Transcribe the data below verbatim, from the line containing "aspects (290, 164)" to the line containing "pyautogui.click(x=746, y=732)", inclusive of both, and reproduce nothing else.

========

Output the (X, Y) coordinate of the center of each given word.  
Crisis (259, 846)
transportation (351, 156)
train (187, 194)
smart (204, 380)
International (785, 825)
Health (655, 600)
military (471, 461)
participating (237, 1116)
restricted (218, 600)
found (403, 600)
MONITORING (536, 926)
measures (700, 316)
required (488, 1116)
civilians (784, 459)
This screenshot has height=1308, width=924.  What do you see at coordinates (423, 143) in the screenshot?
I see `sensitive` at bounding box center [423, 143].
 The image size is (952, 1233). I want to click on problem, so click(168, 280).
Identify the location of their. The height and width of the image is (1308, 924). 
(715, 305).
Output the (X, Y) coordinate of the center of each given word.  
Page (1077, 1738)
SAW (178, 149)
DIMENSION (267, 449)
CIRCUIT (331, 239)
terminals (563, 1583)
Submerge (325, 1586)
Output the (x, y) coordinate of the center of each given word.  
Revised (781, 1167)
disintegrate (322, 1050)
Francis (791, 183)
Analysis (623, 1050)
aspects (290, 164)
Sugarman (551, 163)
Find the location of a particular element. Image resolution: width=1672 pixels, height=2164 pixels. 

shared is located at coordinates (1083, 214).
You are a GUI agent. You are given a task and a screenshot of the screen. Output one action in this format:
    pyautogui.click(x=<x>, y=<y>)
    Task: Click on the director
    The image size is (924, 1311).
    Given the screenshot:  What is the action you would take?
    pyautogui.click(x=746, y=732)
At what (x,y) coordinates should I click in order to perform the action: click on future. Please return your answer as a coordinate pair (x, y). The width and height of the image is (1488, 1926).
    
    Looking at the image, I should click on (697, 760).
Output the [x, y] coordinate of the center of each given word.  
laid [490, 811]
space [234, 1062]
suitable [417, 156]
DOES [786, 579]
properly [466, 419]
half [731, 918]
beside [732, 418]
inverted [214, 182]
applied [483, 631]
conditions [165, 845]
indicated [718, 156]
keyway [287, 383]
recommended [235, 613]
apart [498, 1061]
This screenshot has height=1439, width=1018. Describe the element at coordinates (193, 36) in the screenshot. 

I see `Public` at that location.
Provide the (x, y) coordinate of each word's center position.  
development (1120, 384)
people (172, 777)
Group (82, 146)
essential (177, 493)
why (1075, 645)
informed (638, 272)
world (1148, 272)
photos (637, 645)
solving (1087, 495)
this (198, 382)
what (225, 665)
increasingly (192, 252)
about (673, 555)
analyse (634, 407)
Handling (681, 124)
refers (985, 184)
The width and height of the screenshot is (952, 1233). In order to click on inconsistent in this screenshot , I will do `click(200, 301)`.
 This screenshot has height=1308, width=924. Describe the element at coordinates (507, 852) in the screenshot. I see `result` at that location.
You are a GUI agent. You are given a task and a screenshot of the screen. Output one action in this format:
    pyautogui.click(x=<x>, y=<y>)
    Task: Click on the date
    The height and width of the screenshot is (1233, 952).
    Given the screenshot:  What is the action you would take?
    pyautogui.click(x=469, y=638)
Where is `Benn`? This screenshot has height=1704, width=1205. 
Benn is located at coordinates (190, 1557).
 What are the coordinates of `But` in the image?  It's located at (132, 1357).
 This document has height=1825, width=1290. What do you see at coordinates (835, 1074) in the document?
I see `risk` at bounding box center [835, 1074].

========

--- The result ---
aspects (290, 164)
Sugarman (551, 163)
Find the location of a particular element. Image resolution: width=1672 pixels, height=2164 pixels. 

shared is located at coordinates (1083, 214).
You are a GUI agent. You are given a task and a screenshot of the screen. Output one action in this format:
    pyautogui.click(x=<x>, y=<y>)
    Task: Click on the director
    The image size is (924, 1311).
    Given the screenshot:  What is the action you would take?
    pyautogui.click(x=746, y=732)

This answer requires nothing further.